— begin —

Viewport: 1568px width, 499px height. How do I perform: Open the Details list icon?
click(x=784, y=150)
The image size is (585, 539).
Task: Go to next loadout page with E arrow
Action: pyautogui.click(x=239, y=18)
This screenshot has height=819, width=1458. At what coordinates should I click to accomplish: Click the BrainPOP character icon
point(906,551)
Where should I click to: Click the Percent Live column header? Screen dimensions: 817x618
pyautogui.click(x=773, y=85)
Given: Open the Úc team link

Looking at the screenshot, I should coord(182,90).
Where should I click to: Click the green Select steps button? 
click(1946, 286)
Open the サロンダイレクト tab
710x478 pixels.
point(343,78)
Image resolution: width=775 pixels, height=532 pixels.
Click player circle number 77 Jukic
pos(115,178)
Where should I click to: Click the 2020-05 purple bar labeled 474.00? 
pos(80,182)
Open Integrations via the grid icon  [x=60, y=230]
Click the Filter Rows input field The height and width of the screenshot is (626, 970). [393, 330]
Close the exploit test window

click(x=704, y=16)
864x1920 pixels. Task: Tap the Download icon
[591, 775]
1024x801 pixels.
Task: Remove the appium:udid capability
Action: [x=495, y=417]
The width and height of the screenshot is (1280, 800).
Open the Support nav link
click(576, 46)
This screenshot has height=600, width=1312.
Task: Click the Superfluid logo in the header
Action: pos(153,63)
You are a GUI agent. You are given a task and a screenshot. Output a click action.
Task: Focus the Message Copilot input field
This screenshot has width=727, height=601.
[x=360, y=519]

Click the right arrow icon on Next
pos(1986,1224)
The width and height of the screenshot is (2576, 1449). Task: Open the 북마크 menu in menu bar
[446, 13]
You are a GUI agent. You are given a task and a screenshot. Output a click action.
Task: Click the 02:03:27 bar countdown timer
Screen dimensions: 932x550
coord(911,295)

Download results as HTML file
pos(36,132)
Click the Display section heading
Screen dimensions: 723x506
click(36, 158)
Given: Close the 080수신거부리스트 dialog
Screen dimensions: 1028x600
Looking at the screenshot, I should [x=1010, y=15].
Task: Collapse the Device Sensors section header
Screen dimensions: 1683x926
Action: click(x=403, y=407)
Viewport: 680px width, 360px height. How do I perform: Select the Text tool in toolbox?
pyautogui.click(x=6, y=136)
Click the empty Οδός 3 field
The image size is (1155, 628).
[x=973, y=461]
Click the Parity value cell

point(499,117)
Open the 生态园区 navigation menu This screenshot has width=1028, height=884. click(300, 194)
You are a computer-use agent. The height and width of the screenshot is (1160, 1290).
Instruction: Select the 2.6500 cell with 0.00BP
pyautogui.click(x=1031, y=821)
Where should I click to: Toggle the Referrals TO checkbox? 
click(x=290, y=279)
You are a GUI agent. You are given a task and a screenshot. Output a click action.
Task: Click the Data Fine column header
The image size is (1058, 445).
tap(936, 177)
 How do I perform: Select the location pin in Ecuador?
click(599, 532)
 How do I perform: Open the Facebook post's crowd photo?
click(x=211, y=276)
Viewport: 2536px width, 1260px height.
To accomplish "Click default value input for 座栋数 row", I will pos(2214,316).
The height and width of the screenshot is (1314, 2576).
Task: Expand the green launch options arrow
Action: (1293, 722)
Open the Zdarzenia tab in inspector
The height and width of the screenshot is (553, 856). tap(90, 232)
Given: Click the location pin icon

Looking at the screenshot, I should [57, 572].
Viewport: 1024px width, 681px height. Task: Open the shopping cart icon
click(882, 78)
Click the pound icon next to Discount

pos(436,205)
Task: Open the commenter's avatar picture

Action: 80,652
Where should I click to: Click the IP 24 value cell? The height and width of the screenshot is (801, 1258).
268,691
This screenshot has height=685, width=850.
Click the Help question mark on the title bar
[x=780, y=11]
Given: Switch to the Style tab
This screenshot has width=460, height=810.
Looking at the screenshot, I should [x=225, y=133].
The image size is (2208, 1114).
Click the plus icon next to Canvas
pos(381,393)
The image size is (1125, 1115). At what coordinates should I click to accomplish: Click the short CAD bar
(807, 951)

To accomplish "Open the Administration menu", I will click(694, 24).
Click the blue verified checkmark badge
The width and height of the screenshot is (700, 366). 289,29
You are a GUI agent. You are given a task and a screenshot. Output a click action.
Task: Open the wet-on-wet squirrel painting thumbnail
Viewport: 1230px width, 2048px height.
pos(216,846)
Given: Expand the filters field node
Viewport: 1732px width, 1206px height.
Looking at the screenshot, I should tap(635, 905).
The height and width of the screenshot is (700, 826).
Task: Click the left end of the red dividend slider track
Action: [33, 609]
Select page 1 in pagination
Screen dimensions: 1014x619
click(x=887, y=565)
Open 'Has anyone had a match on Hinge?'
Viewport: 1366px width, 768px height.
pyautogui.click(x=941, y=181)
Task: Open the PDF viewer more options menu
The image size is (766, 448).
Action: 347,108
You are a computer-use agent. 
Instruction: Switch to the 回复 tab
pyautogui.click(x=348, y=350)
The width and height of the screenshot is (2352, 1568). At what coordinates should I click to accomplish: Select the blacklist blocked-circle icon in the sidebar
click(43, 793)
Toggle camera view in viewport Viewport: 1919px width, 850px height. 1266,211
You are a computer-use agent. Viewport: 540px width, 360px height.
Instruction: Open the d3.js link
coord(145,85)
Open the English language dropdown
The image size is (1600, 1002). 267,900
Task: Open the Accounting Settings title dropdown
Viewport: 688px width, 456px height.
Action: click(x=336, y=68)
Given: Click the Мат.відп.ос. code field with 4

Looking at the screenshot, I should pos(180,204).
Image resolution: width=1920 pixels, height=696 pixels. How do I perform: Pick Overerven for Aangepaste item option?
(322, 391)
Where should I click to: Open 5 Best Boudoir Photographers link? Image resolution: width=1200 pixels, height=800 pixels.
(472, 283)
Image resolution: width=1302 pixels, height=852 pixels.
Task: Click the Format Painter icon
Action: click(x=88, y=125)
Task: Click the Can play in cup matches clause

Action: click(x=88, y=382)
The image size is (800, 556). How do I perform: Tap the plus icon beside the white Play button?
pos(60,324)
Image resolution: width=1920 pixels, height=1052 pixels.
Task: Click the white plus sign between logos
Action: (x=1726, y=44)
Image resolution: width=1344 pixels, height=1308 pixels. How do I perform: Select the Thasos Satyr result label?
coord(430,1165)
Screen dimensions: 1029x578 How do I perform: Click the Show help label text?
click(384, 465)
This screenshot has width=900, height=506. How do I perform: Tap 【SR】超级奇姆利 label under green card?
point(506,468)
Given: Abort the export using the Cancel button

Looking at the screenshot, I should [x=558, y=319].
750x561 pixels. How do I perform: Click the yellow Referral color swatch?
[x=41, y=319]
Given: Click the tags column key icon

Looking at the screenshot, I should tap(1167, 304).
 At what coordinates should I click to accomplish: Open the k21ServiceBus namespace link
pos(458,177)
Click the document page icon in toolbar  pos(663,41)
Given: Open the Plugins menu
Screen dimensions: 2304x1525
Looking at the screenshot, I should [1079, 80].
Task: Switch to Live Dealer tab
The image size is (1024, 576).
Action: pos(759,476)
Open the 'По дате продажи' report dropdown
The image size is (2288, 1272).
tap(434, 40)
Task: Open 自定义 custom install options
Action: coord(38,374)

— end —

» **EXERCISE PROMPT**
Print all of the records above again, copying each line character for character.

» **SOLUTION TO THE PROBLEM**
Viewport: 1568px width, 499px height. How do I perform: Open the Details list icon?
click(x=784, y=150)
The image size is (585, 539).
Task: Go to next loadout page with E arrow
Action: pyautogui.click(x=239, y=18)
This screenshot has height=819, width=1458. At what coordinates should I click to accomplish: Click the BrainPOP character icon
point(906,551)
Where should I click to: Click the Percent Live column header? Screen dimensions: 817x618
pyautogui.click(x=773, y=85)
Given: Open the Úc team link

Looking at the screenshot, I should coord(182,90).
Where should I click to: Click the green Select steps button? 
click(1946, 286)
Open the サロンダイレクト tab
710x478 pixels.
point(343,78)
Image resolution: width=775 pixels, height=532 pixels.
Click player circle number 77 Jukic
pos(115,178)
Where should I click to: Click the 2020-05 purple bar labeled 474.00? 
pos(80,182)
Open Integrations via the grid icon  [x=60, y=230]
Click the Filter Rows input field The height and width of the screenshot is (626, 970). [393, 330]
Close the exploit test window

click(x=704, y=16)
864x1920 pixels. Task: Tap the Download icon
[591, 775]
1024x801 pixels.
Task: Remove the appium:udid capability
Action: [x=495, y=417]
The width and height of the screenshot is (1280, 800).
Open the Support nav link
click(576, 46)
This screenshot has height=600, width=1312.
Task: Click the Superfluid logo in the header
Action: pos(153,63)
You are a GUI agent. You are given a task and a screenshot. Output a click action.
Task: Focus the Message Copilot input field
This screenshot has width=727, height=601.
[x=360, y=519]

Click the right arrow icon on Next
pos(1986,1224)
The width and height of the screenshot is (2576, 1449). Task: Open the 북마크 menu in menu bar
[446, 13]
You are a GUI agent. You are given a task and a screenshot. Output a click action.
Task: Click the 02:03:27 bar countdown timer
Screen dimensions: 932x550
coord(911,295)

Download results as HTML file
pos(36,132)
Click the Display section heading
Screen dimensions: 723x506
click(36, 158)
Given: Close the 080수신거부리스트 dialog
Screen dimensions: 1028x600
Looking at the screenshot, I should [x=1010, y=15].
Task: Collapse the Device Sensors section header
Screen dimensions: 1683x926
Action: click(x=403, y=407)
Viewport: 680px width, 360px height. How do I perform: Select the Text tool in toolbox?
pyautogui.click(x=6, y=136)
Click the empty Οδός 3 field
The image size is (1155, 628).
[x=973, y=461]
Click the Parity value cell

point(499,117)
Open the 生态园区 navigation menu This screenshot has width=1028, height=884. click(300, 194)
You are a computer-use agent. The height and width of the screenshot is (1160, 1290).
Instruction: Select the 2.6500 cell with 0.00BP
pyautogui.click(x=1031, y=821)
Where should I click to: Toggle the Referrals TO checkbox? 
click(x=290, y=279)
You are a GUI agent. You are given a task and a screenshot. Output a click action.
Task: Click the Data Fine column header
The image size is (1058, 445).
tap(936, 177)
 How do I perform: Select the location pin in Ecuador?
click(599, 532)
 How do I perform: Open the Facebook post's crowd photo?
click(x=211, y=276)
Viewport: 2536px width, 1260px height.
To accomplish "Click default value input for 座栋数 row", I will pos(2214,316).
The height and width of the screenshot is (1314, 2576).
Task: Expand the green launch options arrow
Action: (1293, 722)
Open the Zdarzenia tab in inspector
The height and width of the screenshot is (553, 856). tap(90, 232)
Given: Click the location pin icon

Looking at the screenshot, I should [57, 572].
Viewport: 1024px width, 681px height. Task: Open the shopping cart icon
click(882, 78)
Click the pound icon next to Discount

pos(436,205)
Task: Open the commenter's avatar picture

Action: 80,652
Where should I click to: Click the IP 24 value cell? The height and width of the screenshot is (801, 1258).
268,691
This screenshot has height=685, width=850.
Click the Help question mark on the title bar
[x=780, y=11]
Given: Switch to the Style tab
This screenshot has width=460, height=810.
Looking at the screenshot, I should [x=225, y=133].
The image size is (2208, 1114).
Click the plus icon next to Canvas
pos(381,393)
The image size is (1125, 1115). At what coordinates should I click to accomplish: Click the short CAD bar
(807, 951)

To accomplish "Open the Administration menu", I will click(694, 24).
Click the blue verified checkmark badge
The width and height of the screenshot is (700, 366). 289,29
You are a GUI agent. You are given a task and a screenshot. Output a click action.
Task: Open the wet-on-wet squirrel painting thumbnail
Viewport: 1230px width, 2048px height.
pos(216,846)
Given: Expand the filters field node
Viewport: 1732px width, 1206px height.
Looking at the screenshot, I should tap(635, 905).
The height and width of the screenshot is (700, 826).
Task: Click the left end of the red dividend slider track
Action: [33, 609]
Select page 1 in pagination
Screen dimensions: 1014x619
click(x=887, y=565)
Open 'Has anyone had a match on Hinge?'
Viewport: 1366px width, 768px height.
pyautogui.click(x=941, y=181)
Task: Open the PDF viewer more options menu
The image size is (766, 448).
Action: 347,108
You are a computer-use agent. 
Instruction: Switch to the 回复 tab
pyautogui.click(x=348, y=350)
The width and height of the screenshot is (2352, 1568). At what coordinates should I click to accomplish: Select the blacklist blocked-circle icon in the sidebar
click(43, 793)
Toggle camera view in viewport Viewport: 1919px width, 850px height. 1266,211
You are a computer-use agent. Viewport: 540px width, 360px height.
Instruction: Open the d3.js link
coord(145,85)
Open the English language dropdown
The image size is (1600, 1002). 267,900
Task: Open the Accounting Settings title dropdown
Viewport: 688px width, 456px height.
Action: click(x=336, y=68)
Given: Click the Мат.відп.ос. code field with 4

Looking at the screenshot, I should pos(180,204).
Image resolution: width=1920 pixels, height=696 pixels. How do I perform: Pick Overerven for Aangepaste item option?
(322, 391)
Where should I click to: Open 5 Best Boudoir Photographers link? Image resolution: width=1200 pixels, height=800 pixels.
(472, 283)
Image resolution: width=1302 pixels, height=852 pixels.
Task: Click the Format Painter icon
Action: click(x=88, y=125)
Task: Click the Can play in cup matches clause

Action: click(x=88, y=382)
The image size is (800, 556). How do I perform: Tap the plus icon beside the white Play button?
pos(60,324)
Image resolution: width=1920 pixels, height=1052 pixels.
Task: Click the white plus sign between logos
Action: (x=1726, y=44)
Image resolution: width=1344 pixels, height=1308 pixels. How do I perform: Select the Thasos Satyr result label?
coord(430,1165)
Screen dimensions: 1029x578 How do I perform: Click the Show help label text?
click(384, 465)
This screenshot has width=900, height=506. How do I perform: Tap 【SR】超级奇姆利 label under green card?
point(506,468)
Given: Abort the export using the Cancel button

Looking at the screenshot, I should [x=558, y=319].
750x561 pixels. How do I perform: Click the yellow Referral color swatch?
[x=41, y=319]
Given: Click the tags column key icon

Looking at the screenshot, I should tap(1167, 304).
 At what coordinates should I click to accomplish: Open the k21ServiceBus namespace link
pos(458,177)
Click the document page icon in toolbar  pos(663,41)
Given: Open the Plugins menu
Screen dimensions: 2304x1525
Looking at the screenshot, I should [1079, 80].
Task: Switch to Live Dealer tab
The image size is (1024, 576).
Action: pos(759,476)
Open the 'По дате продажи' report dropdown
The image size is (2288, 1272).
tap(434, 40)
Task: Open 自定义 custom install options
Action: coord(38,374)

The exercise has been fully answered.